D'imbuvable à potable
Une membrane pour purifier l'eau
Le CNRC collabora avec l'UCLA pour faire de l'osmose inverse une technique commercialement rentable (la méthode Loeb-Sourirajan) permettant de purifier l'eau avec des membranes.
Sans eau douce, l'être humain ne survivrait pas. Depuis longtemps, les chercheurs tentaient de voir comment l'osmose et les membranes pourraient débarrasser l'eau de ses impuretés. Vers le milieu du 20e siècle cependant, la lenteur du débit et une filtration incomplète entravaient toujours les études en cours dans les universités et les laboratoires gouvernementaux.
Tout a changé quand Srinivasa Sourirajan, du CNRC, a collaboré avec Sidney Loeb, ingénieur chimiste de la Californie, pour faire de l'osmose inverse une technologie commercialement exploitable. Leur technique purifiait l'eau en forçant une grande quantité d'eau à traverser sous pression des membranes asymétriques et semi-perméables en acétate de cellulose, un plastique naturel.
Par la suite, le CNRC a conçu des membranes d'osmose inverse pour diverses industries. Ainsi, en filtrant jusqu'à 80 pour cent de l'eau de la sève des érables avant sa transformation en sirop, les acériculteurs canadiens peuvent économiser sur le coût et la quantité d'énergie consommée. Les membranes spéciales du CNRC concentrent aussi les jus de fruit et réduisent le volume de résidus liquides des industries.
La croissance démographique entraîne la construction d'usines d'épuration par osmose inverse de plus en plus nombreuses. À présent, la technique Sourirajan-Loeb touche des milliers d'établissements qui purifient l'eau et transforment les aliments par osmose inverse. Les filtres servent aussi dans diverses applications environnementales et médicales comme la dialyse.
Une réussite du terroir
Création d'une culture valant des milliards
Dans les années 1950, les chercheurs du CNRC contribuèrent au développement du canola, variété canadienne nourrissante et lucrative de colza désormais cultivée partout au pays.

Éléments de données
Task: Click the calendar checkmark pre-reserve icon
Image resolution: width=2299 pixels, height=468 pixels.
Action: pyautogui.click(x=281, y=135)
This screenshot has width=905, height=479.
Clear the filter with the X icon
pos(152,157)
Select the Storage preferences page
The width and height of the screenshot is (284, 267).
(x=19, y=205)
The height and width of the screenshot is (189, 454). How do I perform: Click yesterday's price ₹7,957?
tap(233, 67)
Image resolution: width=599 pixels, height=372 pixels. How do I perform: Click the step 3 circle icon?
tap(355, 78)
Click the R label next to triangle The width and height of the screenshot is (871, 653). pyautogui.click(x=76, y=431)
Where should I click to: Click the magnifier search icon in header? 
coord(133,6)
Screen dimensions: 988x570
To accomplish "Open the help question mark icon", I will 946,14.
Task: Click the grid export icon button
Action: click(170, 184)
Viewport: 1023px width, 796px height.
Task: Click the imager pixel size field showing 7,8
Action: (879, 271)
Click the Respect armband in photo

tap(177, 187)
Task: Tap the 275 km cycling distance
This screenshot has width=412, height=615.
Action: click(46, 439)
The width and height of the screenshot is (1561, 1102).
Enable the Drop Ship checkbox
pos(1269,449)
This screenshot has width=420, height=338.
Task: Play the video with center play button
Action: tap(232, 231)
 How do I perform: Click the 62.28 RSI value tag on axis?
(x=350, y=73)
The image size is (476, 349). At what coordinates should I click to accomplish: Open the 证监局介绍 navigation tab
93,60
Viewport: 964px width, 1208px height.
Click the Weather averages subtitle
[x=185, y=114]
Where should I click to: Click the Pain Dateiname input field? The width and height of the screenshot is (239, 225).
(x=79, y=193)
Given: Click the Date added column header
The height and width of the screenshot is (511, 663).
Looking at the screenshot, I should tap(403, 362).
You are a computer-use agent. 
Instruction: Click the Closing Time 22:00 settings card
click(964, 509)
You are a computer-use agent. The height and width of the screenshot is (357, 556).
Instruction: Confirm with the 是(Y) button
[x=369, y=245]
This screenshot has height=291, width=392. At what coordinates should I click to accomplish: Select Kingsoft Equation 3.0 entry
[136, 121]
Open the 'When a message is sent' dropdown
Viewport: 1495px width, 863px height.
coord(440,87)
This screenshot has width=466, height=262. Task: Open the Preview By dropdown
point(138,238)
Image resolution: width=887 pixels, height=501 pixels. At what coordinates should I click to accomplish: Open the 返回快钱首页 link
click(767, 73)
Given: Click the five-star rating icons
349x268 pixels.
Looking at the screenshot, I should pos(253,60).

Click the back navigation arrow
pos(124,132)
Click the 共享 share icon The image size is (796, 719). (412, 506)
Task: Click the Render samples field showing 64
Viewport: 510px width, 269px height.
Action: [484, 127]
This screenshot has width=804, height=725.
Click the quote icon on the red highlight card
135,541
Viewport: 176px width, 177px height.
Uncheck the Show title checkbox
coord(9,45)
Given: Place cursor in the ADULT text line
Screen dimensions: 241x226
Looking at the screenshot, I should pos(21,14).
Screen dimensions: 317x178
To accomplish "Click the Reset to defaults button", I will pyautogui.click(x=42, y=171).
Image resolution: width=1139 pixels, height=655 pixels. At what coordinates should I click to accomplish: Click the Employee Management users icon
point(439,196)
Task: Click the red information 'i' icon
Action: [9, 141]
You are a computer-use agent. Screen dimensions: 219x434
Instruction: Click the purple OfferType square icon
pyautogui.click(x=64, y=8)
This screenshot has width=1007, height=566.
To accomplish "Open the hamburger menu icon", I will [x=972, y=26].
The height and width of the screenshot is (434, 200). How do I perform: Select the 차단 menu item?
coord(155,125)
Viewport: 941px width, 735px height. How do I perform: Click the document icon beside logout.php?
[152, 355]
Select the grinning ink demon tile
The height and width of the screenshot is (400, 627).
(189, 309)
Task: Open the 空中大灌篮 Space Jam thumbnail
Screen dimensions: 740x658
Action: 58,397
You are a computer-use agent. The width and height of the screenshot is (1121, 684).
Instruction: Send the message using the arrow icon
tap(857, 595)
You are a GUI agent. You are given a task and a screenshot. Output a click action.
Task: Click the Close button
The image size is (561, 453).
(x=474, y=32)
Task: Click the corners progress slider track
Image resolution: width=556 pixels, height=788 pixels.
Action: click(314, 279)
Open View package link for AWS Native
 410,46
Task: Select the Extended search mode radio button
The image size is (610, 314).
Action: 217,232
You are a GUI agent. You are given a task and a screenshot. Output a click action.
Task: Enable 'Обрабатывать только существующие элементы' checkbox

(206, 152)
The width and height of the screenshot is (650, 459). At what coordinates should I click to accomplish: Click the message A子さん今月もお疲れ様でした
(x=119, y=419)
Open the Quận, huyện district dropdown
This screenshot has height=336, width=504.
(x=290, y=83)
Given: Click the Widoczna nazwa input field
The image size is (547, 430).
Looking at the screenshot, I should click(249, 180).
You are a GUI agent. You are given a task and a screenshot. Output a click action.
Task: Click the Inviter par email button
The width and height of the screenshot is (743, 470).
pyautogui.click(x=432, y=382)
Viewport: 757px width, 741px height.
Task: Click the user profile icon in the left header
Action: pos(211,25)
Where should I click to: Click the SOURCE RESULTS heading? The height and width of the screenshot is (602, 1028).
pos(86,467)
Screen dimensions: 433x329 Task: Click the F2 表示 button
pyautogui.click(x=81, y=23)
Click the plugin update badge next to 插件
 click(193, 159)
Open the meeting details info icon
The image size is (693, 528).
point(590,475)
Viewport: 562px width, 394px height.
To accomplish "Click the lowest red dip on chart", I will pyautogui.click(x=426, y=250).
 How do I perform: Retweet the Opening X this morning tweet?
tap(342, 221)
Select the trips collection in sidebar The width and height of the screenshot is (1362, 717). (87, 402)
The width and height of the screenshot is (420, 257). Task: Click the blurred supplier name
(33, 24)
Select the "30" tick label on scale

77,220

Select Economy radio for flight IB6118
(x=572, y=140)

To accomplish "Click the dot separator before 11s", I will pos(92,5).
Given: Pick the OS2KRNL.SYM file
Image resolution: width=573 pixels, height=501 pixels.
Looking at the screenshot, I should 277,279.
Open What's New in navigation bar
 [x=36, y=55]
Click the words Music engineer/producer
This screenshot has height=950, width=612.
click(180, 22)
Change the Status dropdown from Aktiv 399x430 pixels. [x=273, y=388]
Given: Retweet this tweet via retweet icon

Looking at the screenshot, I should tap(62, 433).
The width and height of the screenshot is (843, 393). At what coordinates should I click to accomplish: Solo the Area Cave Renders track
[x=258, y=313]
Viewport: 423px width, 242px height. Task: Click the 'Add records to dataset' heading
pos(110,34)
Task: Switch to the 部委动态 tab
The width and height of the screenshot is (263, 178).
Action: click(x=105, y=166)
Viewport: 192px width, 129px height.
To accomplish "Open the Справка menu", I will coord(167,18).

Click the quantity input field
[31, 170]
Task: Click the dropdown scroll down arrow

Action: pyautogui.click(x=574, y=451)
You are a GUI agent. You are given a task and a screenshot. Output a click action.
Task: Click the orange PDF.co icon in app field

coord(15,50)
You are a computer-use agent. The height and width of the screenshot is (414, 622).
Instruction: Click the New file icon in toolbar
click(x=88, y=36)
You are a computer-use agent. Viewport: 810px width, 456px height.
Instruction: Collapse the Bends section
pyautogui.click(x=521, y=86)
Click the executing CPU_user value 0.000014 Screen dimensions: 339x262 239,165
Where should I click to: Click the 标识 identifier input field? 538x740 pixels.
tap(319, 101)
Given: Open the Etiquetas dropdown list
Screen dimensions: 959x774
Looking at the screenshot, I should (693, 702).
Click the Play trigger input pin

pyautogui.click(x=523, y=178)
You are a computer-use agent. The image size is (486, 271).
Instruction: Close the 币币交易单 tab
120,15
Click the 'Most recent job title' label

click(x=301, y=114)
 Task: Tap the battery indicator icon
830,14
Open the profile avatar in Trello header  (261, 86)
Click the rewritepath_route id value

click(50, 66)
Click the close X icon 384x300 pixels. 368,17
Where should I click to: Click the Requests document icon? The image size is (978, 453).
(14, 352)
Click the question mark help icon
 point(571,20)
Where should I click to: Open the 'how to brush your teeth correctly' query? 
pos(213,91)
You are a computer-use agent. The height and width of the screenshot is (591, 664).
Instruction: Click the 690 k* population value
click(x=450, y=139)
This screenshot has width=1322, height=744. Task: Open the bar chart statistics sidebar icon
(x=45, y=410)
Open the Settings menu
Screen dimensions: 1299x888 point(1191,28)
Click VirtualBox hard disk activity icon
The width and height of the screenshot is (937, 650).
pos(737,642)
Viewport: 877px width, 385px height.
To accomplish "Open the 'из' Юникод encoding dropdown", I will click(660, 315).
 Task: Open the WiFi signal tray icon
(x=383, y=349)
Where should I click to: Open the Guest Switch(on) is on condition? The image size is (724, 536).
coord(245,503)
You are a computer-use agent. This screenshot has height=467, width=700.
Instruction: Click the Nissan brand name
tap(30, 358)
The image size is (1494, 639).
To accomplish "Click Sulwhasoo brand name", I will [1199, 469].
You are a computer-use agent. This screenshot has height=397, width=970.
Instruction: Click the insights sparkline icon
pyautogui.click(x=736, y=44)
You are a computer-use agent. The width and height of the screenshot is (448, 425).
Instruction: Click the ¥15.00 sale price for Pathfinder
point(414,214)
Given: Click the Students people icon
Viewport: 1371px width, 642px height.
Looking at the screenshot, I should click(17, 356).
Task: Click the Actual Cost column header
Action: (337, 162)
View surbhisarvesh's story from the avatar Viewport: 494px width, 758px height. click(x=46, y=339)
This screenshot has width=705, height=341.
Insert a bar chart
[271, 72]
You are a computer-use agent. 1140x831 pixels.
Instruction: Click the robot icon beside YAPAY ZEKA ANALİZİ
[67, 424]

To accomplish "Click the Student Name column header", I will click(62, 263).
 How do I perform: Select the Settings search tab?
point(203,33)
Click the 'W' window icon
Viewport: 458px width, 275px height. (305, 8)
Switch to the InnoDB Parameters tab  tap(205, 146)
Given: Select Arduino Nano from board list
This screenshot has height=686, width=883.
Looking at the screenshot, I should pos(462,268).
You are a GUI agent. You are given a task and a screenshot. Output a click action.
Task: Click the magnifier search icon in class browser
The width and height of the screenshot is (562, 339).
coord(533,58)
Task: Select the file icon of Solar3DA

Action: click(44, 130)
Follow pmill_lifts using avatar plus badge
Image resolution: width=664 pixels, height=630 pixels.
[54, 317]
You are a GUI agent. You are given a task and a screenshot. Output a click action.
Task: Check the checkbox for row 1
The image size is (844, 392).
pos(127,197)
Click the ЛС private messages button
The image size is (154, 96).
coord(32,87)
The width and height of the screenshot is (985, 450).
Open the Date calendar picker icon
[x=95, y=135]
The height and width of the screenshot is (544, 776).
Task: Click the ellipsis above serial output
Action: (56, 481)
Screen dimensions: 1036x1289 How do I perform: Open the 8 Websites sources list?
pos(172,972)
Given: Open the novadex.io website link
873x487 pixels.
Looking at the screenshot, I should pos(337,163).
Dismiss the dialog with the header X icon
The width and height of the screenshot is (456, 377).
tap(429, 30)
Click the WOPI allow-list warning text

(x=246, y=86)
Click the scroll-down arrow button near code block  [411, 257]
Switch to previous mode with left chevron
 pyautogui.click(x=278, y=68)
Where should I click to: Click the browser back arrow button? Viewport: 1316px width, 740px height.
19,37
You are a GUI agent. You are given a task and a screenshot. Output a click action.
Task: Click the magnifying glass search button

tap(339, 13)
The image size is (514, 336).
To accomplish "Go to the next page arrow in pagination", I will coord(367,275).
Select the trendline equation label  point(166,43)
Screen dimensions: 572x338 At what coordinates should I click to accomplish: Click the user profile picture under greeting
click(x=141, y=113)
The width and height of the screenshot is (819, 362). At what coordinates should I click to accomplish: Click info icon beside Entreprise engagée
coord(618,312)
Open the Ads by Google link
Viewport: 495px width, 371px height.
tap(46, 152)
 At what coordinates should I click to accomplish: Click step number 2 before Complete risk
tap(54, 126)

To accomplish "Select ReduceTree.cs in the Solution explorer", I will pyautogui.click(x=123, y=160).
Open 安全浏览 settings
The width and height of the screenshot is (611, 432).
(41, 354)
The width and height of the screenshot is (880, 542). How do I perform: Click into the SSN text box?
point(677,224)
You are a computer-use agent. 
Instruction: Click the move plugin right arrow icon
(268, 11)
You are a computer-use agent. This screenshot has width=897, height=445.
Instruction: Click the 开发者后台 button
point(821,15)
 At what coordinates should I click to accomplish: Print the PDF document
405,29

• Votre objectif: Recopiez le passage du texte source allant de « La croissance démographique » jusqu'à « comme la dialyse. » inclus.

• Solution de l'exercice:
La croissance démographique entraîne la construction d'usines d'épuration par osmose inverse de plus en plus nombreuses. À présent, la technique Sourirajan-Loeb touche des milliers d'établissements qui purifient l'eau et transforment les aliments par osmose inverse. Les filtres servent aussi dans diverses applications environnementales et médicales comme la dialyse.